Lieutenant General Harold Moore recalled what his responsibilities as commander of the 1st Battalion, 7th Cavalry, demanded of him in his classic book We Were Soldiers Once… and Young. Moore noted that he was tempted by the opportunity to join his riflemen in firing on the enemy during fighting at LZ X-Ray in 1965, but he ‘resisted the temptation.
I had no business getting involved with the actions of only one company. I might get pinned down and become simply another rifleman. My duty was to lead riflemen.’ For a very different reason, chaplains rarely engaged the enemy.
Regulations proscribed men in those positions from carrying weapons, though some felt compelled to do so in a war in which medics and chaplains, who were not legitimate targets under accepted rules of war, were shot and killed nonetheless.

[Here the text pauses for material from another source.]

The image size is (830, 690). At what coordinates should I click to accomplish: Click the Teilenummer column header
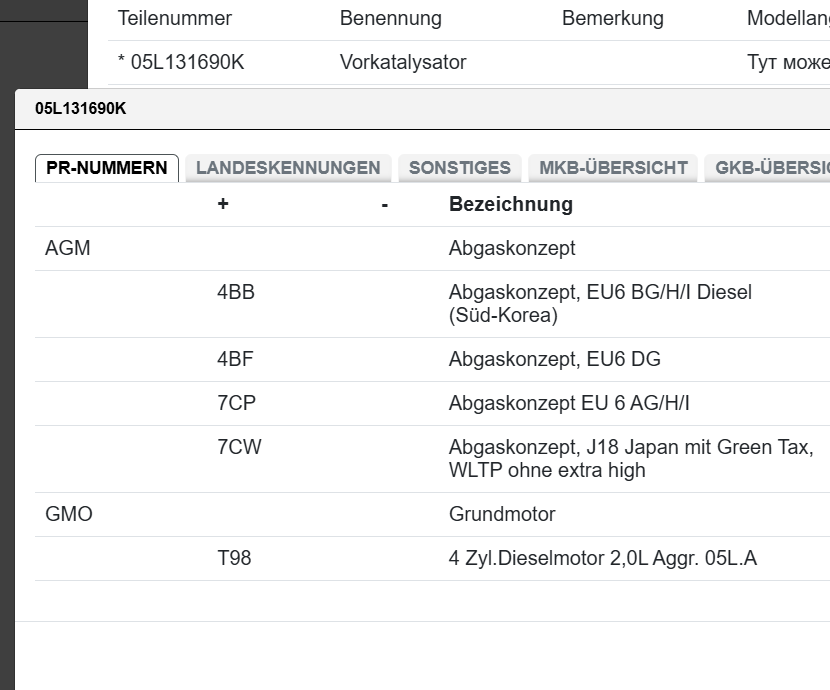(x=175, y=18)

Marshall’s claims did not go unchallenged, but despite the disagreements they were widely accepted as truth both within the nation’s military and by those writing about the war and its American fighting force.
Marshall continued in his role as analyst and self-proclaimed military historian before, during and after the Korean War, authoring many more books and frequently appearing as a guest lecturer at Fort Leavenworth and other installations around the United States.
It is not an exaggeration to say that he was more or less a living legend by the mid-1960s. Largely due to his influence, noncommissioned officers and officers sent to Vietnam at the beginning of the American buildup were concerned that their soldiers and Marines would not fire at the enemy.
The American fighting man made sure that these concerns were short-lived. He showed little hesitation to use a rifle, pistol, shotgun, machine gun, grenade launcher or whatever other weapon he carried. Marshall himself visited Vietnam to conduct studies similar to those done during World War II and later emulated in Korea.
He concluded that much had changed since those earlier conflicts and that it was not unusual for close to 100 percent of American infantrymen to engage the adversary during firefights in Vietnam. It seemed that all was well. Marshall had seemingly found that the Americans’ hesitation to fire was all but gone.